Instructions for the task:
Reproduce the records below word for word, starting at the line containing "Task: Open Персонализация section" and continuing through the last line of the records, both included. Omit the pictures from your answer.

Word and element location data
--------------------------------
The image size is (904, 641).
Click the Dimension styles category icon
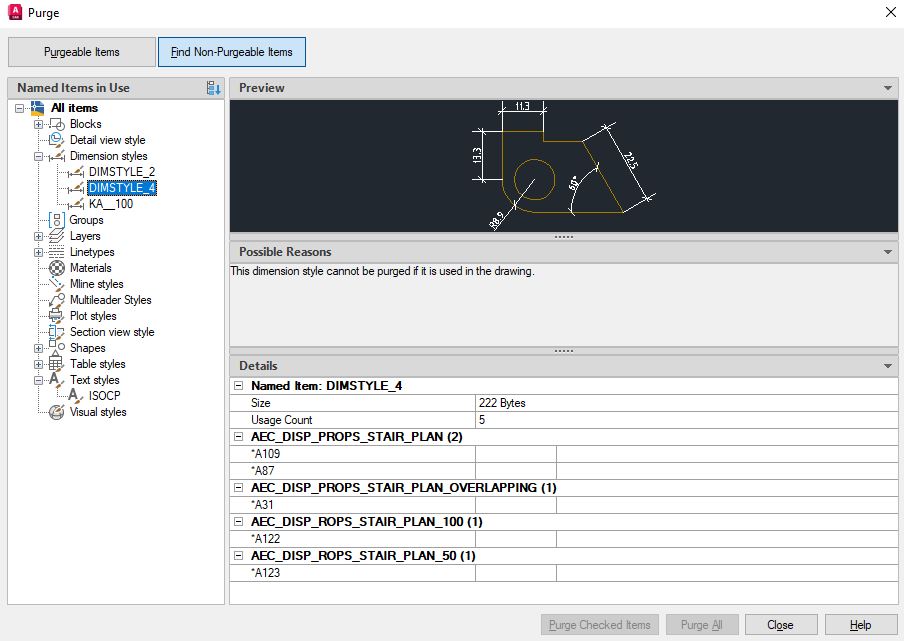click(x=60, y=156)
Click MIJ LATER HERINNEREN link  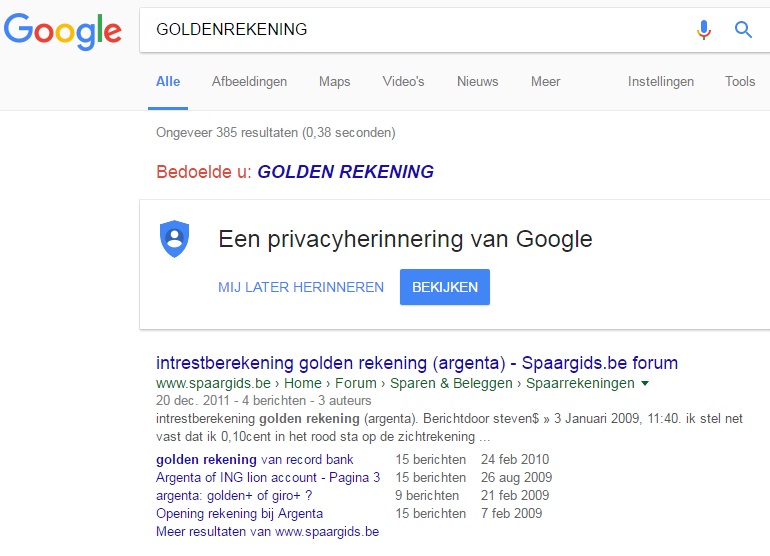point(301,287)
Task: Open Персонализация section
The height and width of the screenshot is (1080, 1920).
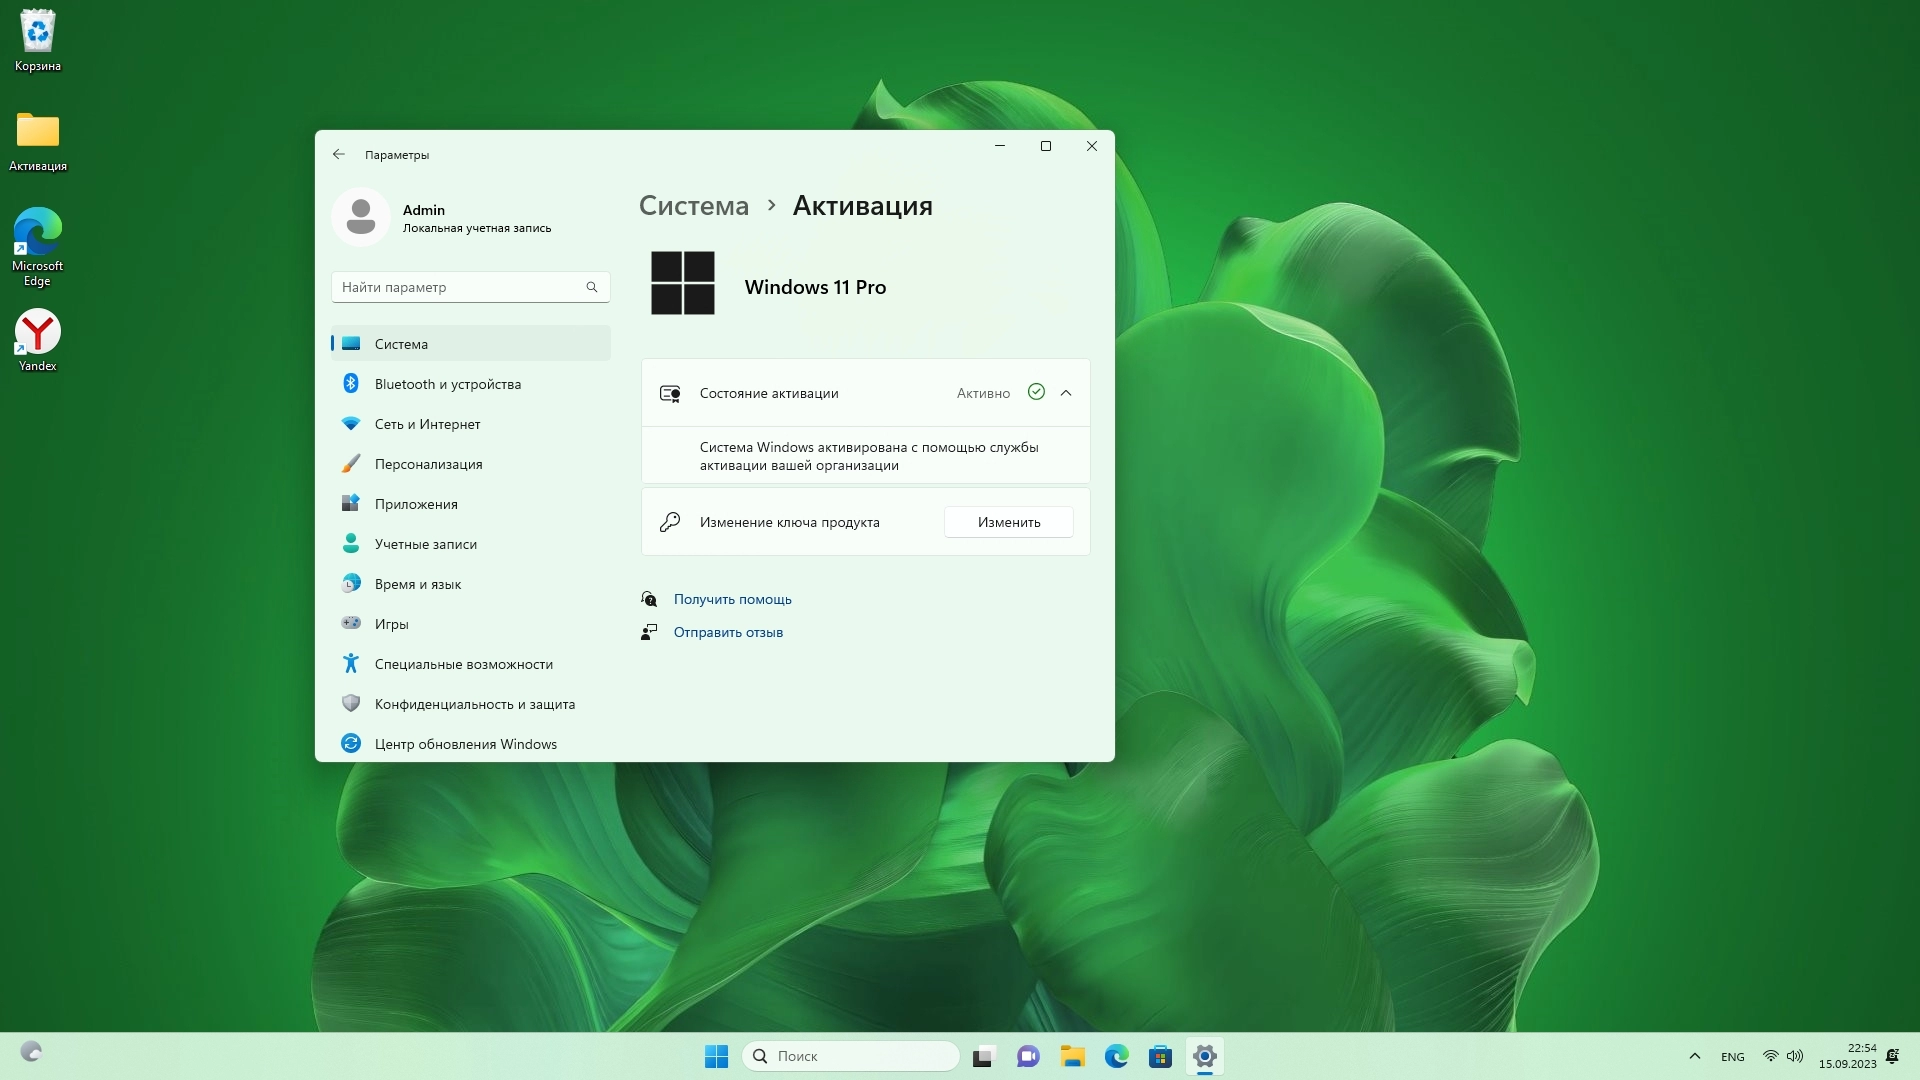Action: pyautogui.click(x=428, y=464)
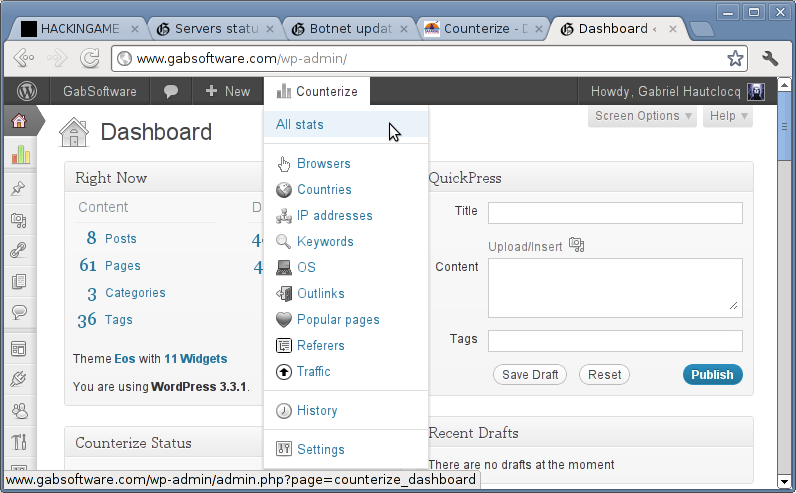Click the Upload/Insert media icon
The width and height of the screenshot is (796, 493).
576,245
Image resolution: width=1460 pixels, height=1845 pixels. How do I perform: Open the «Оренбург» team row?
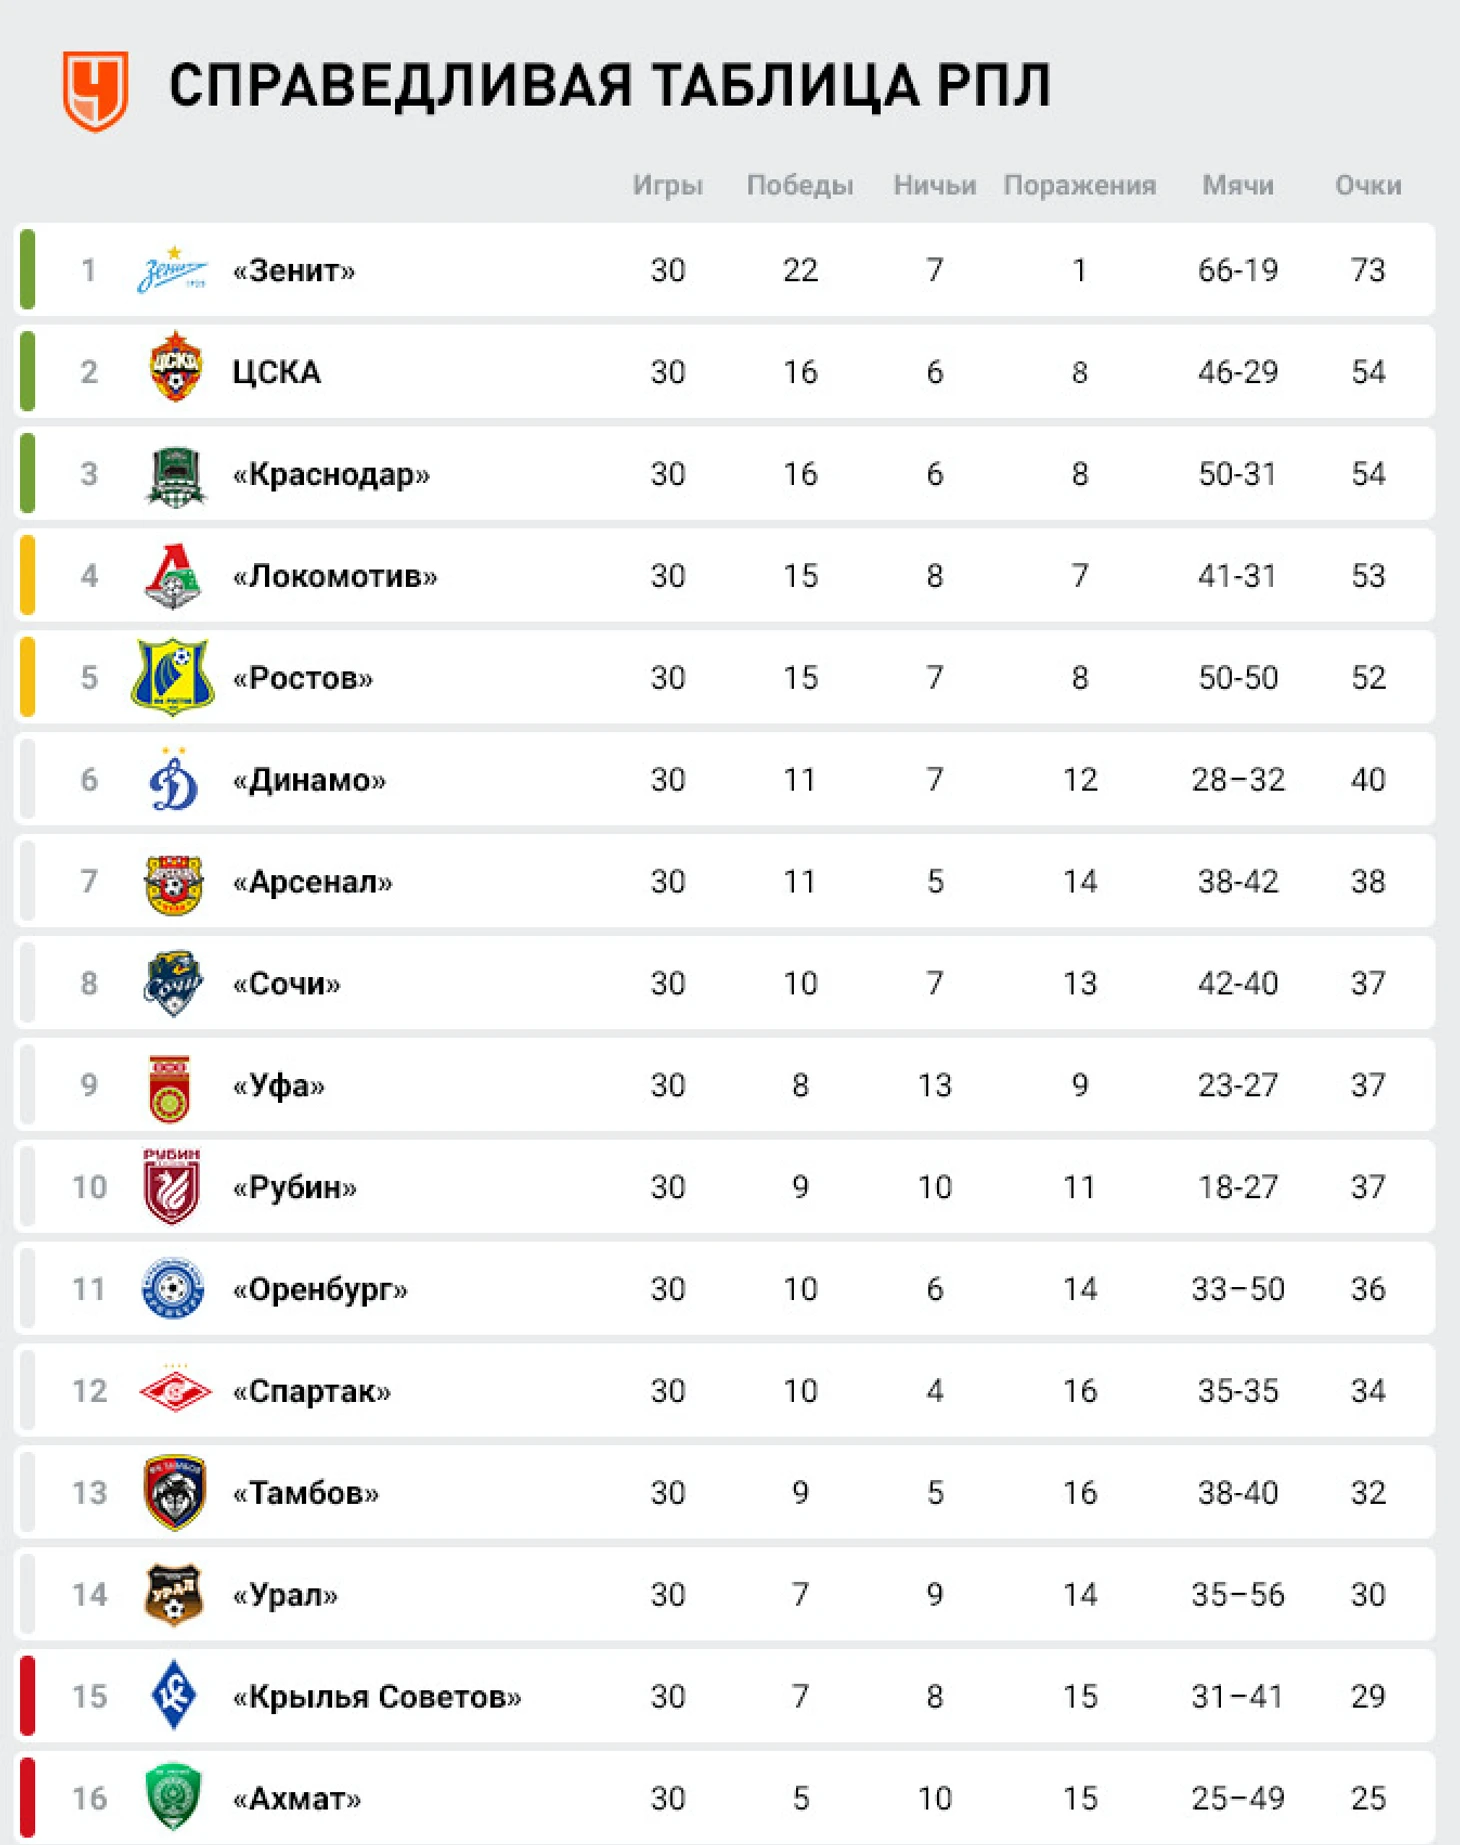[726, 1288]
--------------------------------
Written solution:
Task: Open Персонализация section
The height and width of the screenshot is (1080, 1920).
Action: pyautogui.click(x=428, y=464)
Click the Upload/Insert media icon
The width and height of the screenshot is (796, 493).
576,245
Image resolution: width=1460 pixels, height=1845 pixels. How do I perform: Open the «Оренбург» team row?
[726, 1288]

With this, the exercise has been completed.